Winter Solstice — celebrating death
Yesterday was the shortest day of the year, which means it was the longest night too. And what a dark night.
2020 has been for me, and I’m sure for many, a year of darkness. In my experience, it’s been a year of spending time alone, even if it’s something I abhor. But it’s what I needed, so I did it.
So when December 21st came around, I knew I had to celebrate it. The winter solstice this year felt like Christmas for me.
I know this is quite an uncommon statement. All around me, I heard the opposite: many were happy to jump into a new cycle, the age of Aquarius, new year, and so on. In other words, many of us are impatiently making their way to a new year and a new time. It is understandable.
In my contradictory spirit (I am a Moon and Rising Aquarius after all, I take great pleasure in swimming against the main stream ;) ), and because it is what felt right, I dedicated my ritual yesterday to the dark night. In other words, I stayed in the dark of the night while many rushed into the coming light.
Here’s the thing: yes, it is a fact that starting from today, 22nd December, days are starting to get longer. So, technically, the longest night is behind us. But dark nights are still here as we gain only a minute of light every day. At this rate, and as we all know, we still have a few weeks of darkness before spring vibes hit us.

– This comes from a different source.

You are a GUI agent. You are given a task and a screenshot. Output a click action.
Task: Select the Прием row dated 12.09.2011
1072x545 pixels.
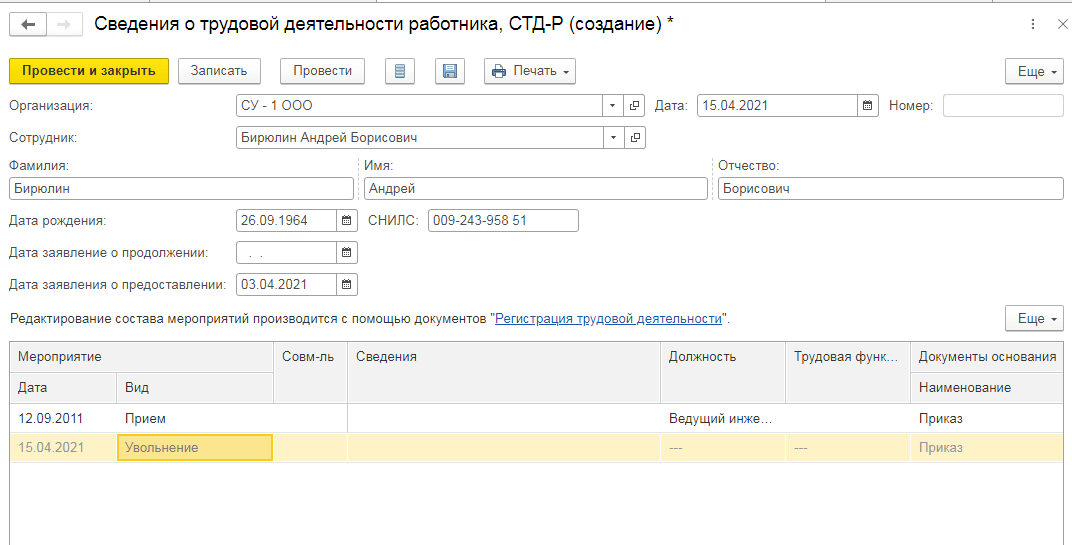[x=145, y=419]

On the metaphorical level, this symbolises the importance of honouring the slow rhythm of transitions. To not rush. To dare to stay in the dark, cold and empty silence before the next thing comes around — be it spring, 2021 or the age of Aquarius.

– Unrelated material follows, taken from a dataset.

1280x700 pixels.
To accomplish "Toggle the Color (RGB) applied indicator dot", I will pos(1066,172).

Yesterday, I celebrated the long, dark night, the physical one and the one inside me — the dark night of the soul. We lit up a fire and we offered to it parts of us that died in this cycle, or that are to die before the light comes back to us. Decluttering before the new cycle comes in. Shedding layers of skin, burning old sleeves before we are offered the next one.

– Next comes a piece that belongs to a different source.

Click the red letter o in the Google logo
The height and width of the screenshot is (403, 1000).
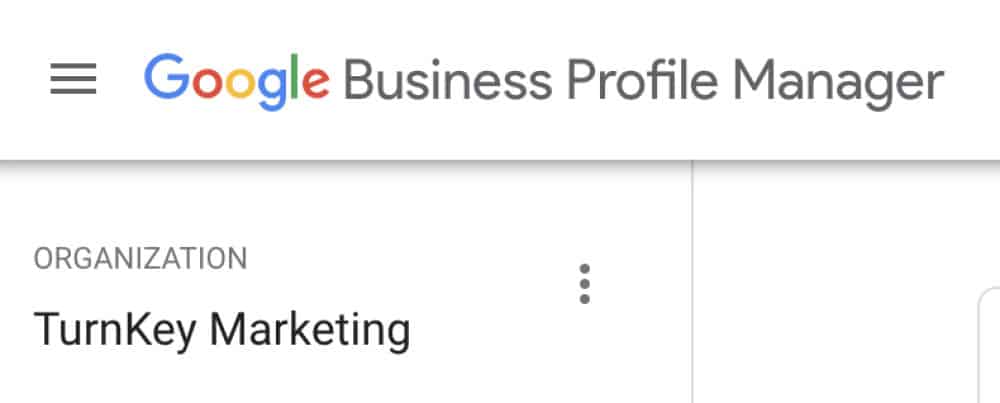pyautogui.click(x=207, y=84)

Yesterday was my Christmas. I celebrated death, my own. I celebrated the past 6 months where I witnessed the death of parts of me that no longer make sense. Outdated identity, outdated beliefs, outdated patterns. By doing so, and because everything is positive and negative at the same time, duality but not separateness, I was also celebrating what’s to come — the upgrade, the next version of me.
I don’t know how the new me looks like. I get glimpses here and there, but I don’t have the total picture yet. And that’s what transitions are about: to sit patiently and wait for the next cycle to start, whenever it is ready for us. To surrender and trust the process.
Happy Solstice, happy winter. May the dark night support your journey to the light within.